## Your instructions
Which of the lines below include the word "Delete"? Pull each one out.

## The records

+++++

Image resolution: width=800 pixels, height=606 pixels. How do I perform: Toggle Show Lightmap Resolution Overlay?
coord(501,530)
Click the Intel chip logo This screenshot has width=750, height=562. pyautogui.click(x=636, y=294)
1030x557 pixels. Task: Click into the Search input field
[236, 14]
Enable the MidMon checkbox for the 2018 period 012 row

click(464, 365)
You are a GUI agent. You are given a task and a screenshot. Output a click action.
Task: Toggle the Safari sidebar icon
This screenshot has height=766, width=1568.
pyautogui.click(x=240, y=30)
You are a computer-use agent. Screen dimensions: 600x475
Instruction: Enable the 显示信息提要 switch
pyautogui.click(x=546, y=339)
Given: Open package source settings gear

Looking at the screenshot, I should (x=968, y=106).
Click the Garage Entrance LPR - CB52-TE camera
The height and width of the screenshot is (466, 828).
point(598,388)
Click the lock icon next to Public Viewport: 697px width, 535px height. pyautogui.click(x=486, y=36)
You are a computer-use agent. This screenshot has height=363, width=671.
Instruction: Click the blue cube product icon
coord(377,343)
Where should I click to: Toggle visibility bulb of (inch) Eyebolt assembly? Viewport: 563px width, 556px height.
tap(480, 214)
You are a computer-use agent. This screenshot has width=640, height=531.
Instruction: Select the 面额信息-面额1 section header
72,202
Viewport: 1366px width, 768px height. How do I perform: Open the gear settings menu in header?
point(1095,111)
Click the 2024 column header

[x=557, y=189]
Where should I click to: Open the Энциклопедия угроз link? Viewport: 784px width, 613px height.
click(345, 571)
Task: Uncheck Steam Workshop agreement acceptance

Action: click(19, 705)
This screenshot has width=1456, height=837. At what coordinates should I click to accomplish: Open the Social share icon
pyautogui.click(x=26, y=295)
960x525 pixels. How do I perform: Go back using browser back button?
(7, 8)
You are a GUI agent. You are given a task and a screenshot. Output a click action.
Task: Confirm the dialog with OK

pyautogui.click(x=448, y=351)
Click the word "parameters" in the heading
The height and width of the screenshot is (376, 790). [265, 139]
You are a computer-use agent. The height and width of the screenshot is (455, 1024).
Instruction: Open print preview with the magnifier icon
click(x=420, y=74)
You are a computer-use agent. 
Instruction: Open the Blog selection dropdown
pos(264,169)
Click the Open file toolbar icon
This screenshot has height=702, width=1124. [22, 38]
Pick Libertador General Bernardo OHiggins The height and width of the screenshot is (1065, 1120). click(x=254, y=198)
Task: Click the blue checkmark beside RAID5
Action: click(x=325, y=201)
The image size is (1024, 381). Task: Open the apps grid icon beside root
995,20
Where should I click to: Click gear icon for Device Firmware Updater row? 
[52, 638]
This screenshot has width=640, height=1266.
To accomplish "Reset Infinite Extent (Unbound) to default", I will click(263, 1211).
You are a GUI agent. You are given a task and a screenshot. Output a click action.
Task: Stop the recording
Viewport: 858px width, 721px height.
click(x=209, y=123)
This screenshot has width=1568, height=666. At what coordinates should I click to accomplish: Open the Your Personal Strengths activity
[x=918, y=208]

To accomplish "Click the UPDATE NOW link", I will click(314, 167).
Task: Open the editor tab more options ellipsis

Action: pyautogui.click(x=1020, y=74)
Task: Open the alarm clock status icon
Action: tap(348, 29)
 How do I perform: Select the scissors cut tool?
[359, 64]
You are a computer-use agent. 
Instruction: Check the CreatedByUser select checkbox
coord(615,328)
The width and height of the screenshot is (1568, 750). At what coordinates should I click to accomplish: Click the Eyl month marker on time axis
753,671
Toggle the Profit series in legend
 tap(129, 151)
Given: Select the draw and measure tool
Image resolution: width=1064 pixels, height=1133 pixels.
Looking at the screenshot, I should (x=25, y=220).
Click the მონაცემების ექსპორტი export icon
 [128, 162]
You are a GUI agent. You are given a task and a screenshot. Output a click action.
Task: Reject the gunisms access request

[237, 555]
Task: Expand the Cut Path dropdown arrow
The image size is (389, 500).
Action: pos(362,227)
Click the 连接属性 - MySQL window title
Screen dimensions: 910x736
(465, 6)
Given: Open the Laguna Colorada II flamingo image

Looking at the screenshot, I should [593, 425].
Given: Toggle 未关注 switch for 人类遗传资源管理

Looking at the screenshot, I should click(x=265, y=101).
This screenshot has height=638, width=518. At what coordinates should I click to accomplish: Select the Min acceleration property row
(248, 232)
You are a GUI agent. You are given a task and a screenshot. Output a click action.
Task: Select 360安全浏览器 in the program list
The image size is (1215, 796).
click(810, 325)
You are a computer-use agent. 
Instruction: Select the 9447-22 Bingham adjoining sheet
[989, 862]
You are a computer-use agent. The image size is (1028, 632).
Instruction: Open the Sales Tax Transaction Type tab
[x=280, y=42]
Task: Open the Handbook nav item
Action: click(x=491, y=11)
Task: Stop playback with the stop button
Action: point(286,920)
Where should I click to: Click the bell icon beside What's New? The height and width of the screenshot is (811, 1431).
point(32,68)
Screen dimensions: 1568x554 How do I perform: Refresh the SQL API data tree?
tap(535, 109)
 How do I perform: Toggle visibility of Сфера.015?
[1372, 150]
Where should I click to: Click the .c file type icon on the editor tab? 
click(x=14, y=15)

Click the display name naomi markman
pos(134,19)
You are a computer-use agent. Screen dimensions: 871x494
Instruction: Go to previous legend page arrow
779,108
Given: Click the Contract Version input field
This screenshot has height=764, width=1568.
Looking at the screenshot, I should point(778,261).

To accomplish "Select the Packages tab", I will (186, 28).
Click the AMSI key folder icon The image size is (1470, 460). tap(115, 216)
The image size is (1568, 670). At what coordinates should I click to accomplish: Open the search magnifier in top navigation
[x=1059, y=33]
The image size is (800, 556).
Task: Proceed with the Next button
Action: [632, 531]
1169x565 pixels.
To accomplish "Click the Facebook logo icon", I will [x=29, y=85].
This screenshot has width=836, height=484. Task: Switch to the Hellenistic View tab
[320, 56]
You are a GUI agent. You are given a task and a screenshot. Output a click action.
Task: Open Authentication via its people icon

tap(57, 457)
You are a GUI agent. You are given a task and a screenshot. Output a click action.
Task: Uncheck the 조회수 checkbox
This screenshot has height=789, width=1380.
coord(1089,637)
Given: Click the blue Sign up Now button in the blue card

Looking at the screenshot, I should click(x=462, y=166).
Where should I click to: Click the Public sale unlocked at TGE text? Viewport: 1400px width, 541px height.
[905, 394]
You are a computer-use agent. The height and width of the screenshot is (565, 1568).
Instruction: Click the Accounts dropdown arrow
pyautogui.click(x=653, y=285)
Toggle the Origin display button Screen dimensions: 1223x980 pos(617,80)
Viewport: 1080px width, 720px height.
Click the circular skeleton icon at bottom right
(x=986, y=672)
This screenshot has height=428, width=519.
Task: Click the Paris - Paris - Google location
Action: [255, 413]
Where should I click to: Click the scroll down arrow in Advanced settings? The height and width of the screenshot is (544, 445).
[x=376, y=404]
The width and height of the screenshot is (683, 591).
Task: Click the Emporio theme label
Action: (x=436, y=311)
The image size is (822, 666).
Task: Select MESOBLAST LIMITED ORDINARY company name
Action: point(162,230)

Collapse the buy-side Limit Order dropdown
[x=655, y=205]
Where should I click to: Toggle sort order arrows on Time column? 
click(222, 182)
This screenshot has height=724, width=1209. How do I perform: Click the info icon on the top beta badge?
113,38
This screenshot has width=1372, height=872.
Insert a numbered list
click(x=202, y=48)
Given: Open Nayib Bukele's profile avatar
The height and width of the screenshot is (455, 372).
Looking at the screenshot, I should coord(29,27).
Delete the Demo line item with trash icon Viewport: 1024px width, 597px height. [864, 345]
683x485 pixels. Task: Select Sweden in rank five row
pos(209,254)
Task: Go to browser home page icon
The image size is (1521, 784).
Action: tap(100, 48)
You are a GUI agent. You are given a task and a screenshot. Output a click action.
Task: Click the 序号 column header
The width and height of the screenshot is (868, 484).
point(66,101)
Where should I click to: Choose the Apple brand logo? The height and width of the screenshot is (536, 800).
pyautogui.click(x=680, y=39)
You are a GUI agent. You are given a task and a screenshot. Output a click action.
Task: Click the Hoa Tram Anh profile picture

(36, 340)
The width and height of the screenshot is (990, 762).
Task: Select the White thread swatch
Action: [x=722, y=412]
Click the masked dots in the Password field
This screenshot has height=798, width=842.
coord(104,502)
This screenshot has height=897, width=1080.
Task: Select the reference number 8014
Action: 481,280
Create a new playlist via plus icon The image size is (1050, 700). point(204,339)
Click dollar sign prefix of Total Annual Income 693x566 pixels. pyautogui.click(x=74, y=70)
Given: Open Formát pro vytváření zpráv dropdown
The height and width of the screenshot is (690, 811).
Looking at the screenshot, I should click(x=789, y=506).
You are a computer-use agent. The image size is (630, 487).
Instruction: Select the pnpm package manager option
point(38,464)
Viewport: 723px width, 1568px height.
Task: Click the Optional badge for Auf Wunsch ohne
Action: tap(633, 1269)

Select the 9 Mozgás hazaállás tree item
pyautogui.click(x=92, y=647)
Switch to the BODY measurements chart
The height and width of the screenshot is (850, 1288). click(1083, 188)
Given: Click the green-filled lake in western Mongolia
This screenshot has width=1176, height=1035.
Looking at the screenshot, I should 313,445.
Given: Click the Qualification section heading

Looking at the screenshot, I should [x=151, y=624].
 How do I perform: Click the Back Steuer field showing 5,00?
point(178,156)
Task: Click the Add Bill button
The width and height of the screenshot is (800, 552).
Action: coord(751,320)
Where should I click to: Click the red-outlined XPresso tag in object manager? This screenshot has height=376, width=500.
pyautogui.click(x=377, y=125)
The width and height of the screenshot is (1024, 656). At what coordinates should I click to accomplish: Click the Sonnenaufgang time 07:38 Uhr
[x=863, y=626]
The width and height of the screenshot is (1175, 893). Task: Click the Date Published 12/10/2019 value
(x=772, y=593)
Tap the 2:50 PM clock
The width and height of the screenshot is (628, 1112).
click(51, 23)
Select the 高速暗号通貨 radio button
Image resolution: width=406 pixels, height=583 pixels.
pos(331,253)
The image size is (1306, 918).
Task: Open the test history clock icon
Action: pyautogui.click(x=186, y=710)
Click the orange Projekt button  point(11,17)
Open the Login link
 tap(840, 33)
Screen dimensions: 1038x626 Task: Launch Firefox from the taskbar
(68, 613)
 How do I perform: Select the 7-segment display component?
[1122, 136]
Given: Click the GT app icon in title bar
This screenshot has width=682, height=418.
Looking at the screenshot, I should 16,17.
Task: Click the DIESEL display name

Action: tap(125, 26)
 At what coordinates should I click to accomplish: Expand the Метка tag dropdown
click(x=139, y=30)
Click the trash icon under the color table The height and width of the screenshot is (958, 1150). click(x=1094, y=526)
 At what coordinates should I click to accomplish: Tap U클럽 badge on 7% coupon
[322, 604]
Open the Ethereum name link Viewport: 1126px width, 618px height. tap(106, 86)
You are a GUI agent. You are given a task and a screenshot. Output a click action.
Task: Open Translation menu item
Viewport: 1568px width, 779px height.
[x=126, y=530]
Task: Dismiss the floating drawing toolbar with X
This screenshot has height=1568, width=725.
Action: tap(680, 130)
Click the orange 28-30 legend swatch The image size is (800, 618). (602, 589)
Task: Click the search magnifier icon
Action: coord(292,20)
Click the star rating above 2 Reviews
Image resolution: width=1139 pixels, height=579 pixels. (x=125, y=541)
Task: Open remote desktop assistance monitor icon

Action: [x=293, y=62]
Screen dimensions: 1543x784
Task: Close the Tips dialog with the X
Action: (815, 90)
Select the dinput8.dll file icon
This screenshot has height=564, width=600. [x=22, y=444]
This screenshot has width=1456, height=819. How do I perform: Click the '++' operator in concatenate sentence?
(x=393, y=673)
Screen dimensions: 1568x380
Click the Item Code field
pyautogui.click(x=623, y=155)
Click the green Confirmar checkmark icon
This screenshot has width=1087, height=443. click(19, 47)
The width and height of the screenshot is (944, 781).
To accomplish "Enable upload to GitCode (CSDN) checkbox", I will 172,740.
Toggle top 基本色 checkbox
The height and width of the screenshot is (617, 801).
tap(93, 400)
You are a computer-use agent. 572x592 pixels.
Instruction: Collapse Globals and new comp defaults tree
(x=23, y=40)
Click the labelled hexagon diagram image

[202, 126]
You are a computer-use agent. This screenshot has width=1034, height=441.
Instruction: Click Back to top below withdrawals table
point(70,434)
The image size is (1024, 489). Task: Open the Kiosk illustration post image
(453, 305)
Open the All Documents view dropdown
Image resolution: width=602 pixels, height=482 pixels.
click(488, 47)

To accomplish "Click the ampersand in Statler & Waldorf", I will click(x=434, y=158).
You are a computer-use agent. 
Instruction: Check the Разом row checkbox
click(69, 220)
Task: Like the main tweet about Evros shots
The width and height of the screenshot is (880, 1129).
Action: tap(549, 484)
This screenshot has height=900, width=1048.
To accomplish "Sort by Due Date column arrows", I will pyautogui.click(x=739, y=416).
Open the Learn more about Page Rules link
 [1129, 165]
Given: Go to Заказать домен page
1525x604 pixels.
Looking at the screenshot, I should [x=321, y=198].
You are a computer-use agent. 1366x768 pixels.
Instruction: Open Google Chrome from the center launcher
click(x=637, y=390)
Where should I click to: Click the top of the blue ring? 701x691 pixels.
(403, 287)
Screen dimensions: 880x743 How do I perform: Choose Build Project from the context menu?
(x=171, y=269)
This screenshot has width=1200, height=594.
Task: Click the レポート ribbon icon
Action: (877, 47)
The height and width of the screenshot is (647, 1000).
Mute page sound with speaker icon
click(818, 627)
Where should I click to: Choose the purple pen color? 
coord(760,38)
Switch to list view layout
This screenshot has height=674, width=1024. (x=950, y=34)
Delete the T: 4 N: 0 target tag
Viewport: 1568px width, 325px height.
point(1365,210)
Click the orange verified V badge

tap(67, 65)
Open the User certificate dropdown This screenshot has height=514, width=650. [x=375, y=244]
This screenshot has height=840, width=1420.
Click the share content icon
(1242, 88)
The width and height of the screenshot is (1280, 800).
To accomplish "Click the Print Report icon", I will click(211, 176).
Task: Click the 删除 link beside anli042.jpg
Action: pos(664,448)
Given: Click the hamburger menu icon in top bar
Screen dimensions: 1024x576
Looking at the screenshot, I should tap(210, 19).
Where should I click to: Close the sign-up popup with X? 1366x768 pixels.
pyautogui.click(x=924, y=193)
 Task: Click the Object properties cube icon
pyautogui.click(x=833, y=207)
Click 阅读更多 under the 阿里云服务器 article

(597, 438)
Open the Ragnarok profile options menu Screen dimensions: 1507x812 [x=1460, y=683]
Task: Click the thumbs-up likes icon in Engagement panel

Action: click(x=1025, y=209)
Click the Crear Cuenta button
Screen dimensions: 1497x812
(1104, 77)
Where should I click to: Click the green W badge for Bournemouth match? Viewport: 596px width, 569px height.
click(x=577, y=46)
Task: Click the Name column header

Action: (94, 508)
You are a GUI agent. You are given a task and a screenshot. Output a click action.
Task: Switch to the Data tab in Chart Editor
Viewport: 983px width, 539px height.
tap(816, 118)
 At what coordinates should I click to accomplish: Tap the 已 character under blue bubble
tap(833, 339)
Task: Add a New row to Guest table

+++++

## Result for this exercise
Delete the Demo line item with trash icon Viewport: 1024px width, 597px height. [864, 345]
Delete the T: 4 N: 0 target tag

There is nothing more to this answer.